Lehrmodul “Ethical Reflection on Food and Agriculture”

Universität Hohenheim, Universität Hohenheim, Universität Tübingen

Inhalt

Kontext

Seit 2010 wird das englischsprachige Ethik-Modul für Studierende der Agrarwissenschaften und verwandter Disziplinen an der Universität Hohenheim angeboten, anfangs unter dem Namen „Ethics of Food and Nutrition Security“ und seit dem Wintersemester 2015/16 als Ethical Reflection on Food and Agriculture. Initiiert wurde dieses innovative, interdisziplinäre Lehr- und Lernkonzept vom gemeinnützigen Student_innen-Verein F.R.E.S.H. e.V. [1], nachdem im Jahr 2008 der Weltagrarbericht veröffentlicht wurde. Seine Botschaft –„business as usual is no longer an option“ – wurde an der Universität Hohenheim während eines von F.R.E.S.H. e.V. organisierten Symposiums heiß diskutiert. Auf diesem Symposium wurde mehrfach der Bedarf nach zeitlichen und räumlichen Strukturen innerhalb des formellen Lehrplans der Fakultät Agrarwissenschaften festgestellt, die eine ethische Reflexion und Diskussion über die im Weltagrarbericht angesprochenen Themen ermöglichen würden. Die Vision des Moduls konnte F.R.E.S.H. e.V. in enger Zusammenarbeit mit dem Fachgebiet Gender und Ernährung (im Sommersemester 2015 abgelöst vom Fachgebiet Gesellschaftliche Transformation und Landwirtschaft) und dem Prorektor für Lehre der Universität Hohenheim sowie dem Ethikzentrum der Universität Tübingen in die Praxis umsetzen. Ausgezeichnet als offizielles Projekt der UN-Dekade „Bildung für nachhaltige Entwicklung“ 2012/13, setzen sich die beteiligten Partner_innen seit dem Wintersemester 2010/11 aus dem Fachgebiet 430b der Universität Hohenheim (Fachgebiet Gender und Ernährung bis WiSe 2014/15 bzw. Fachgebiet Gesellschaftliche Transformation und Landwirtschaft seit SoSe 2015)[2], dem Zentrum für Ethik in den Wissenschaften (IZEW) an der Universität Tübingen [3] und dem F.R.E.S.H. e.V. zusammen.

Ziele

Das Seminar verfolgt das Ziel, junge Wissenschaftler_innen mit einer soliden Grundlage in interdisziplinärer Ethik auszustatten, bestehend aus Grundkenntnissen ethischer Theorie und Argumentation sowie der Anwendung von Werkzeugen zur Identifikation und Analyse möglicher Auswirkungen von Design und Governance von Ernährungs- und Agrarsystemen.

Strukturen und Inhalte

Inhaltlich ist das Modul [4] in zwei Blöcke unterteilt.

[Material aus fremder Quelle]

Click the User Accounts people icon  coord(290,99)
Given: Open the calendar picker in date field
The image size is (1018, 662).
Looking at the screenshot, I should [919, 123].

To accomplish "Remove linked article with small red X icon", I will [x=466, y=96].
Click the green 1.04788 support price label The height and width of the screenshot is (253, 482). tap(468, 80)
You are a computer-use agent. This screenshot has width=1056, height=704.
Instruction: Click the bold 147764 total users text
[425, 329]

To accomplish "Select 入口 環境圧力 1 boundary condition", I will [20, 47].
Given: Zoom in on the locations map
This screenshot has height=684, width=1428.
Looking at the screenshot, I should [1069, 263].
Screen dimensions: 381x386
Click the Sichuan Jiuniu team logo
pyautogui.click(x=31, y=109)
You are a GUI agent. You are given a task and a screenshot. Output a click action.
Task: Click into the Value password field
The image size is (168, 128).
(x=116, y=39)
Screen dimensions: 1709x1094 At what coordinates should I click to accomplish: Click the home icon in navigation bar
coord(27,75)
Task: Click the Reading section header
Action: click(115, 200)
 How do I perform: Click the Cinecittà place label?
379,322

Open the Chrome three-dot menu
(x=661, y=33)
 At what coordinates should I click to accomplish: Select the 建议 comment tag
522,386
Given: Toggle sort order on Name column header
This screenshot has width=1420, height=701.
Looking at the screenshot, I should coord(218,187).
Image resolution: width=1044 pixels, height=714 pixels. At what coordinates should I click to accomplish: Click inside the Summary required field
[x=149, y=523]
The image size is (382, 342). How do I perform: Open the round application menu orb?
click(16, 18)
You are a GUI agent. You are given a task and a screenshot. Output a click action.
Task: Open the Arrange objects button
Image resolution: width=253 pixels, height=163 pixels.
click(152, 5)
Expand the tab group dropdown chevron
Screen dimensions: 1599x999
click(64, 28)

1. Ethical Theory and Argumentation

Ein_e Expert_in (IZEW, Universität Tübingen) sensibilisiert die Teilnehmenden systematisch für anwendungsbezogene ethische Fragestellungen und vermittelt ihnen Grundlagen ethischer Theorien und Argumentation. Anschließend werden die Struktur und Anwendungsmöglichkeiten einiger Werkzeuge für ethische Analysen erläutert. Während dieses Abschnitts werden Leitfragen als Hilfestellung für das wöchentlich fortzuschreibende Lerntagebuch bereitgestellt.

2. Practicing Ethical Analysis and Argumentation

Die Teilnehmenden üben sich in der Anwendung des erworbenen Wissens in Gruppenarbeiten zu einem selbst gewählten Themenbereich sowie anhand von Diskussionen mit wechselnden Gastdozent_innen zu weiteren Themen. Dabei geht es um konkrete Praxisbeispiele wie etwa Nahrungsmittelhilfe, gentechnisch modifizierte Organismen, Biokraftstoffe oder auch die Frage der ethischen Implikationen der Exportorientierung der europäischen Agrarpolitik. Die Gastdozent_innen vertreten nach Möglichkeit verschiedene Sektoren aus Wissenschaft und Praxis. Während dieses zweiten Abschnittes führen die Teilnehmenden weiterhin ihre Lerntagebücher, können jedoch bestimmte Themen auswählen, über die sie reflektieren möchten.

Ergebnisse

Ein maßgeblicher Erfolg ist, dass dieses Seminar, das aus Initiative der Studierenden geboren wurde, seinen Weg in den formellen Lehrplan gemeistert hat und nach der erfolgten Ablösung des Fachgebiets Gender und Ernährung durch das neu geschaffene Fachgebiet Gesellschaftliche Transformation und Landwirtschaft weitergeführt wird. In der zurückliegenden Zeitspanne (WS 2010/11 bis WS 2017/18) haben ca. 130 Teilnehmenden das Seminar erfolgreich abgeschlossen.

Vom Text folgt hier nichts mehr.